During the G-PST session, I noticed that the pricing map on my dashboard turned red, a sign that wholesale prices were high, and the system was near scarcity conditions. With the session over, I started diving into the details to get a better feel for what was happening. System prices were $4,773/MWh, near the cap of $5,000, which is a relatively high cap compared to other regions – somewhat a function of ERCOT’s energy-only market.
Load was 79,226 MW, and likely near the peak given this was the hottest part of the day. Temperatures in Houston and Dallas – our two largest load centers – were both 97⁰F, which was slightly below forecast and likely a contributor to the load being less than the 82,400 MW forecast from a day ahead.
One factor causing the actual load to be less than forecast was demand response. This demand response is not due to programs administered by ERCOT, but by individual large consumers and retail suppliers. This demand response has not historically been included in operational forecasts. However, what used to be a demand response of 1,000 to 2,000 MW due to high system price has dramatically grown, and at times can exceed 5,000 MW. Because of this, ERCOT has initiatives underway to forecast this response, including the use of artificial intelligence, but in the summer of 2023, the methods were not yet ready to use in the control room.
The bulk of demand response in ERCOT comes from financial incentives for industrial consumers to reduce usage at certain times. Industrial demand comprises about 21% of ERCOT’s summer peak demand. Financial incentives include minimizing transmission charges based on the transmission cost allocation formulas and minimizing energy prices when exposed to wholesale prices. This can trigger a response when prices range from below several hundred dollars per MWh for crypto-mining data centers to several thousand dollars for large manufacturing plants or steel mills, depending on profitability threshold. With prices at nearly $5,000, almost all industrial users with the sophistication and ability to reduce consumption were likely doing so that June afternoon.

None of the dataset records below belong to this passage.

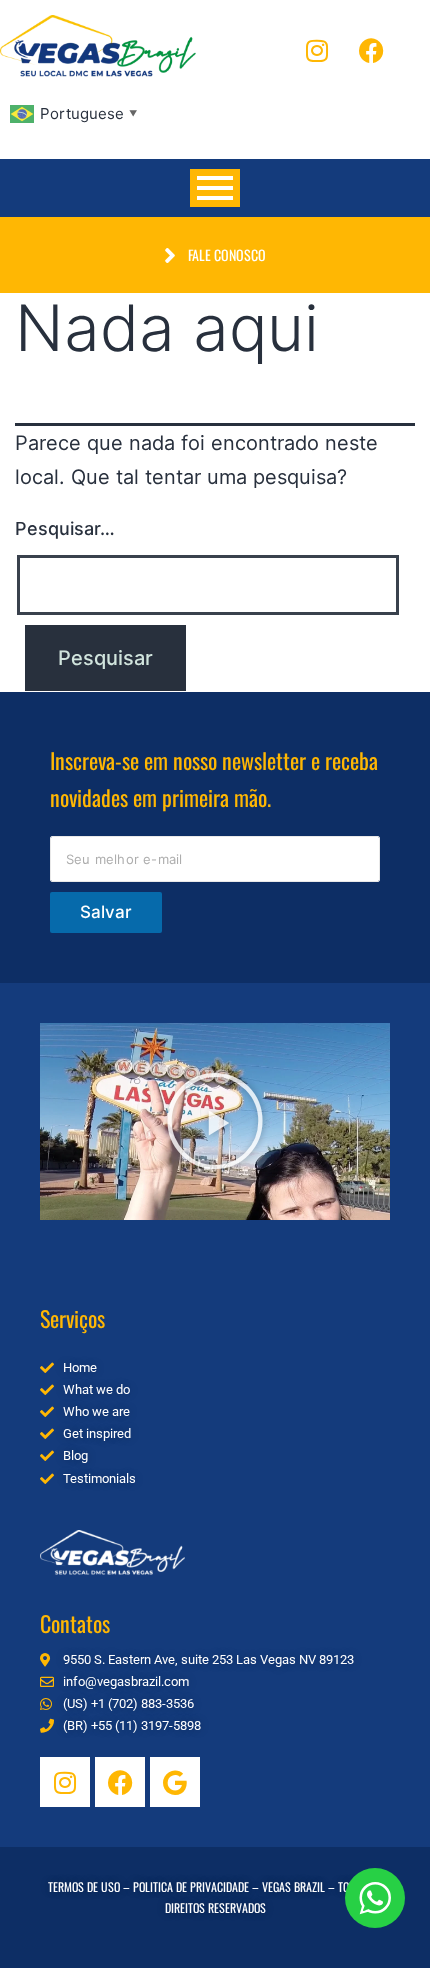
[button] (215, 1121)
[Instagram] (317, 50)
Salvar (106, 912)
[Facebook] (372, 50)
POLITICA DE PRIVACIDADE (191, 1886)
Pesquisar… (65, 528)
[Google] (175, 1782)
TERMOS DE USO (84, 1886)
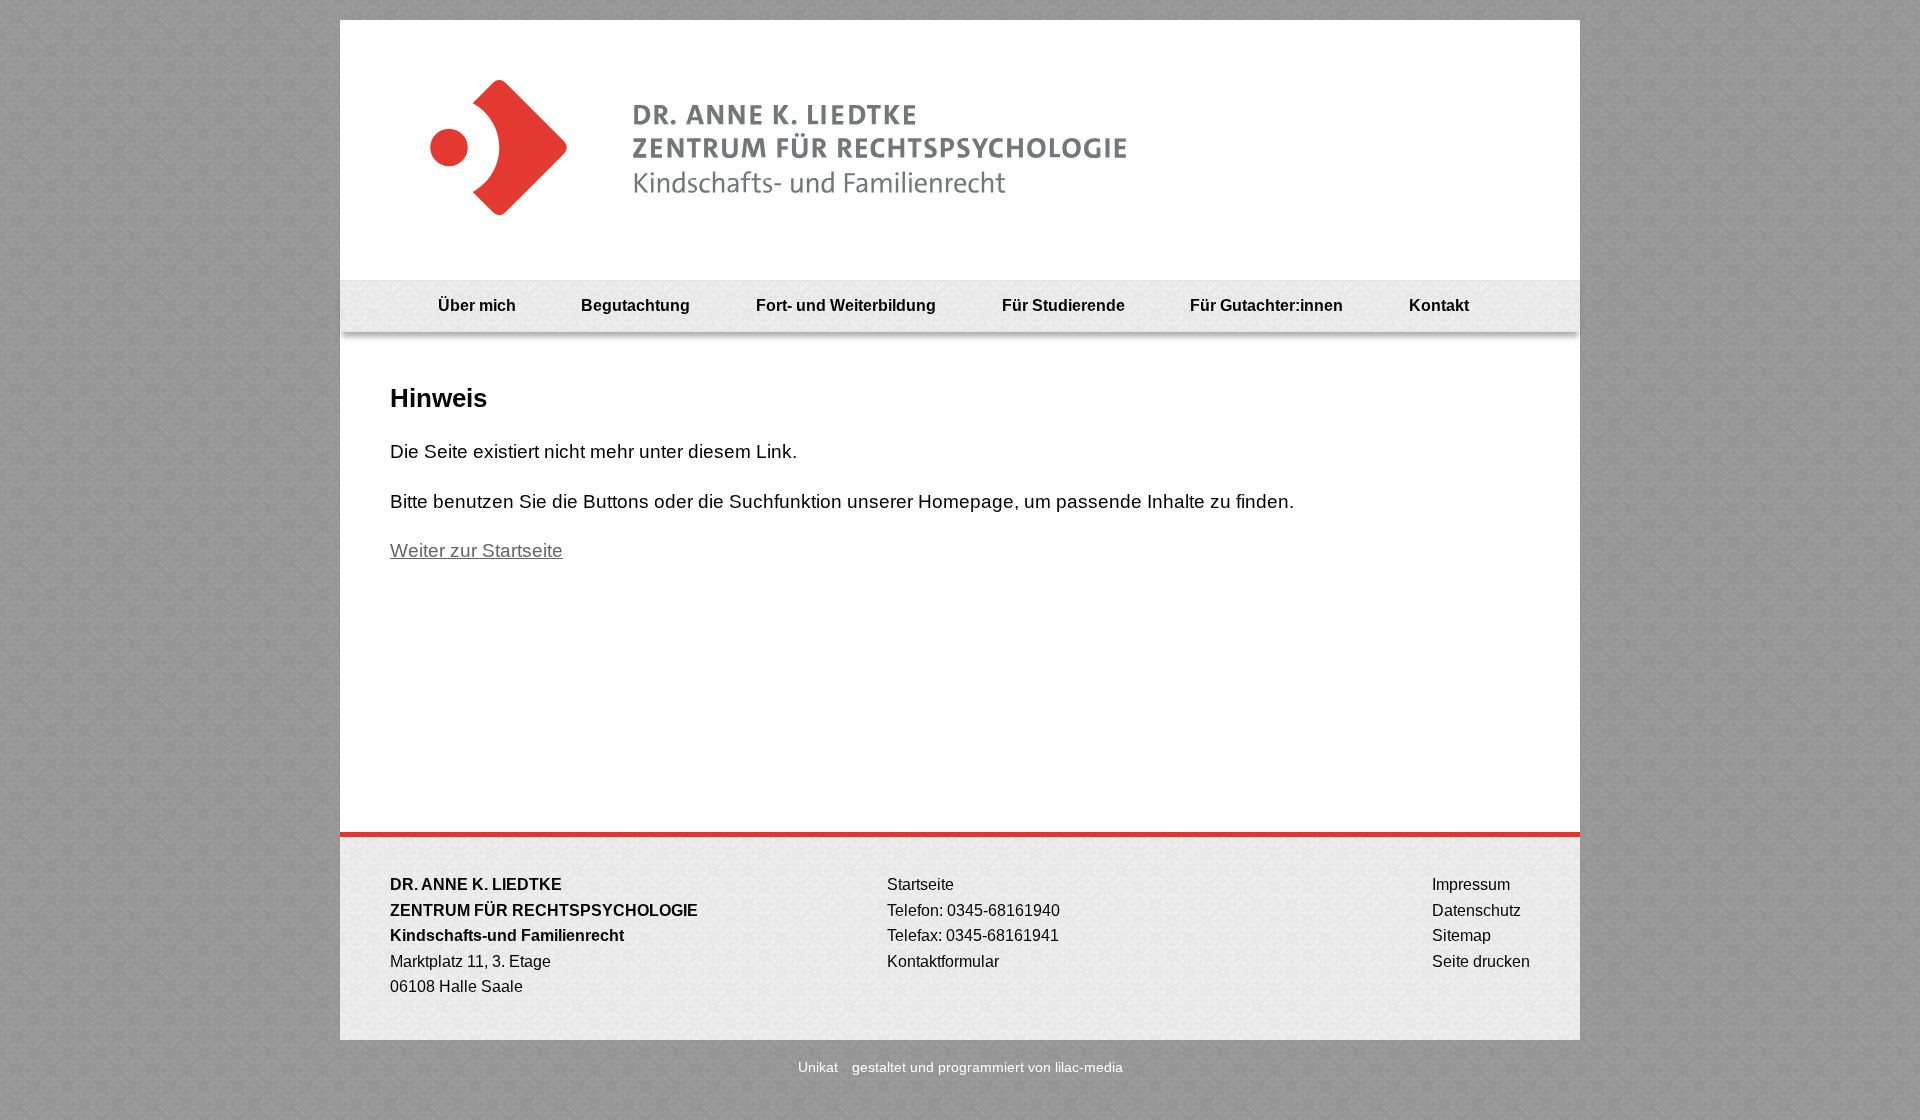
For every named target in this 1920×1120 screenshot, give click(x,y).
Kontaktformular (941, 961)
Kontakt (1439, 305)
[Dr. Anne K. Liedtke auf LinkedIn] (1529, 306)
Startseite (918, 884)
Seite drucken (1479, 961)
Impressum (1469, 884)
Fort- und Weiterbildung (846, 305)
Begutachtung (635, 305)
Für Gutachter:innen (1266, 305)
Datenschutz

Crypto-mining data centers are categorized as “large flexible loads,” and before 2022, were almost non-existent on the ERCOT system. On June 20, 2023, these loads were consuming 1,800 MW earlier in the day, but with demand response incentives, were consuming just 400 MW at 4:30 P.M., a reduction of 78%.
On the supply side, thermal generator (nuclear, coal, and gas) outages totaled 8,679 MW, which was on the high side but still within the normal range for that time of year. However, the solar and wind generation and battery storage displays were what I found most interesting, as this would be the first summer that ERCOT was reliant on some level of renewable generation given that peak load exceeded the total capacity of the thermal fleet.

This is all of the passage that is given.